Chapter 2
Advanced Data Modeling and Schema Evolution
Shape your data to unlock Vespa's true potential. This chapter journeys beyond traditional schema design, empowering you to express complex, evolving datasets through Vespa's uniquely expressive schema language. Discover how thoughtful data modeling and strategic evolution underpin high-performance search, analytics, and AI use-cases-without sacrificing agility or uptime.
2.1 Modeling Documents and Fields
Central to Vespa's architecture is the concept of a document as the atomic unit of information storage and retrieval. Designing document types and their constituent fields with precision not only ensures optimal indexing and query performance but also enables adaptability to evolving business needs. This section elucidates the principles and best practices for modeling Vespa documents, translating diverse business requirements into an effective schema design. It proceeds to examine Vespa's advanced type constructs-maps, arrays, structs, and tensors-highlighting their appropriate use cases and performance implications.
The process of schema design begins with a rigorous analysis of the domain model and its essential queries. Mapping business requirements onto a Vespa document type involves identifying discrete entities that represent real-world concepts or aggregates and encapsulating their attributes as fields with appropriately chosen data types. For example, a product catalog might define a product document type capturing attributes such as product_id (string or integer), name (text), price (floating point), and categories (multivalue string).

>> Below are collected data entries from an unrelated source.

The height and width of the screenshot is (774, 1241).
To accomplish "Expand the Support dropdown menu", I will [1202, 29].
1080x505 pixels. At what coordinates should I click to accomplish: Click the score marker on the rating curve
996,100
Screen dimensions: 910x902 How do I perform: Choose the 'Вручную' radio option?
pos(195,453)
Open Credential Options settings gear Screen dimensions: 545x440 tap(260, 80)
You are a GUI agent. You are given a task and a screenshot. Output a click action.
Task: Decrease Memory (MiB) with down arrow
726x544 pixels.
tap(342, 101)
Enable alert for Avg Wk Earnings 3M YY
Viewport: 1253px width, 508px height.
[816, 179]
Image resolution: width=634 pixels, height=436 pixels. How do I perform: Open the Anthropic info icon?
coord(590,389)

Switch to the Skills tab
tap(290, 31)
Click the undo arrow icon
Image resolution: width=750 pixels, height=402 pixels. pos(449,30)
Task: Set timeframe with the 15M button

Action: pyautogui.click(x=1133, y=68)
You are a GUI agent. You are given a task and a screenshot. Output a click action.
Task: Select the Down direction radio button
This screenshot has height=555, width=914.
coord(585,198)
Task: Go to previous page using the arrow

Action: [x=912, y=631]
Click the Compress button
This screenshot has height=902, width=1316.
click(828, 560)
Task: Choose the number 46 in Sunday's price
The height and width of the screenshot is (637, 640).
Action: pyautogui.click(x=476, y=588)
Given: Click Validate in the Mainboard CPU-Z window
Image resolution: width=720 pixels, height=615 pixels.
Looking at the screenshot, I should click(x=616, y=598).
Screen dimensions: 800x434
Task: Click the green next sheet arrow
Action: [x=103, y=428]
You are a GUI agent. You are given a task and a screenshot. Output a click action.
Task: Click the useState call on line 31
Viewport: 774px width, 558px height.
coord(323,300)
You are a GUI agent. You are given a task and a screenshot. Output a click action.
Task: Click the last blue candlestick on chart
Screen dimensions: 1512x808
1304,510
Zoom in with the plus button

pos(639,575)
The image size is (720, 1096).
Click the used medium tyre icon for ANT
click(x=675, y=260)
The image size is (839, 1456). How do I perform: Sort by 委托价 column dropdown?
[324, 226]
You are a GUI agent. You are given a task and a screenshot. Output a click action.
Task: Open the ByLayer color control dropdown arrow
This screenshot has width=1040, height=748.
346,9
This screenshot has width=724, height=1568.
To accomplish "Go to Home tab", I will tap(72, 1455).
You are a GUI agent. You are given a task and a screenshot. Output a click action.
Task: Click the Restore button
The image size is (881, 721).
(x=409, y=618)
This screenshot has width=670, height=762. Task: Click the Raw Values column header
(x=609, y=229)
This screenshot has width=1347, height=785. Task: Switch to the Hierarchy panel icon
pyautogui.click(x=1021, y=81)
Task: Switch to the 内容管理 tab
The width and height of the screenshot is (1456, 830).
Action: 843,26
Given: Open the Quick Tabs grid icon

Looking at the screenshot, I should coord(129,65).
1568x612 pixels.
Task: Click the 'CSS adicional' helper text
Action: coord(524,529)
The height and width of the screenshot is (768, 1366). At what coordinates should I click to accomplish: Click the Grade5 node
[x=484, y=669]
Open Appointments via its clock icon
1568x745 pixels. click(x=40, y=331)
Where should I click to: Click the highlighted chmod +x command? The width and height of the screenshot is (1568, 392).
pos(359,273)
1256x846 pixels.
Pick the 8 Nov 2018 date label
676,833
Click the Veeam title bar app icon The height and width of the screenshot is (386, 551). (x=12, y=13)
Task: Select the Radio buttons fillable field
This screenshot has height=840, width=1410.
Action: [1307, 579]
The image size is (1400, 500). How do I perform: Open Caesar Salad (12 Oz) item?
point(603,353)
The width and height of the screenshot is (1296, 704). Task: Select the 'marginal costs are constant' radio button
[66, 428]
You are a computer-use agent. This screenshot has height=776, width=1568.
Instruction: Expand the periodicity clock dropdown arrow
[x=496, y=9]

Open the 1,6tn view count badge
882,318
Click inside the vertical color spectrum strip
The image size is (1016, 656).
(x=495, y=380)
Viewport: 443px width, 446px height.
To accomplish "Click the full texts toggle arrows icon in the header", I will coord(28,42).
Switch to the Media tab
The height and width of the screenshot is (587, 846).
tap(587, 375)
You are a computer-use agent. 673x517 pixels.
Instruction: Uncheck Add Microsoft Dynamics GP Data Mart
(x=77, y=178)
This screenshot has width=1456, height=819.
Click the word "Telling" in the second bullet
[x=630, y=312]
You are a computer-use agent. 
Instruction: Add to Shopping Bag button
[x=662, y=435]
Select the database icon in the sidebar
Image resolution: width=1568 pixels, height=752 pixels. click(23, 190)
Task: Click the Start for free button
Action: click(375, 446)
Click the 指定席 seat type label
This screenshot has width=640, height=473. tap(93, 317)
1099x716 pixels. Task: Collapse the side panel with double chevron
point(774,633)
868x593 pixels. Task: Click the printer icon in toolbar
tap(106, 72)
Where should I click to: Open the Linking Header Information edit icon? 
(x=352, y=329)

Each field within a document type specifies a storage and indexing strategy, which directly affects flexibility and query efficiency. Fields can be declared as indexing: attribute, indexing: index, or indexing: summary, or a combination thereof, signifying whether the field supports search, fast in-memory attribute access for filtering/sorting, or retrieval in result summaries.
Selecting the correct data type is crucial: primitive types such as int, float, string, and bool are the building blocks, but Vespa extends the expressiveness with composite types. Primitive fields that require full-text search should be indexed; for example, textual fields benefit from index: enable with appropriate analyzers. Numeric fields that participate in range filters or sorting are best declared as attribute fields for rapid evaluation.
When business requirements specify a collection of values-such as multiple tags or localized descriptions-arrays become essential. Arrays allow multiple values of the same field per document, significantly enhancing modeling expressiveness without schema proliferation.
Structs are user-defined tuples of named subfields, offering a mechanism to group heterogeneous fields under a logical unit. They enable encapsulation, reusability, and enhance clarity. For example, an address struct might encapsulate street, city, state, and zip fields as a single cohesive entity attached to a customer document.
Maps introduce key-value semantics within fields, allowing dynamic associations where the keys are strings and values can be any supported type. This is particularly useful for properties with variable sets of attributes that cannot be anticipated up-front. However, maps are less efficient than fixed fields and should be applied judiciously when flexibility outweighs the cost of slower query performance and potentially increased storage.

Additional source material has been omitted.